Aim of the exercise | Search the material for the string "computer", then show every line where it turns up.

++++ Dataset records

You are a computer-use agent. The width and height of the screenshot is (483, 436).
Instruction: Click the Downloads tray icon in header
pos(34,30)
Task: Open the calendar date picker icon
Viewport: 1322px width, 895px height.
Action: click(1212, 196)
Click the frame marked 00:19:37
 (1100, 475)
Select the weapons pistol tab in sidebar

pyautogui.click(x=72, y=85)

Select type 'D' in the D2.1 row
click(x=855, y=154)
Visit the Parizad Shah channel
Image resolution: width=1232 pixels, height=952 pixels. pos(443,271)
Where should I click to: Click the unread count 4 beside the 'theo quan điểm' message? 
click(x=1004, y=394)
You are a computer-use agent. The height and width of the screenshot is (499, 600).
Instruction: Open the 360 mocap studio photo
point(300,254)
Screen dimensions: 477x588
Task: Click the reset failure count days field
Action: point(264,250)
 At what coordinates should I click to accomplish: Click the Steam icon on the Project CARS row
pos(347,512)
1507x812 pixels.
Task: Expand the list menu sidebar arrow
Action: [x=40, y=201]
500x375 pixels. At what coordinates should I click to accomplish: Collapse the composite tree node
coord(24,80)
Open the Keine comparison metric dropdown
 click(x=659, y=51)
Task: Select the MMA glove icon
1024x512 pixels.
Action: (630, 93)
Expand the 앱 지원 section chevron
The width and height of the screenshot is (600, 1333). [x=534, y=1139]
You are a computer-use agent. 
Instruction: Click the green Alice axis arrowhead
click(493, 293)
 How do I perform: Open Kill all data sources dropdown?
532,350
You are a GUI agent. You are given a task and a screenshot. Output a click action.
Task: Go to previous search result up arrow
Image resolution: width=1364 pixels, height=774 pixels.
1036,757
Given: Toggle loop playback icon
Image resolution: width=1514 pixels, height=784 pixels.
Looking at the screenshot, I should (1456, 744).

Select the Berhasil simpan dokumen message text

++++++++

Answer area |
You are a computer-use agent. The width and height of the screenshot is (483, 436).
You are a computer-use agent. The height and width of the screenshot is (499, 600).
You are a computer-use agent. 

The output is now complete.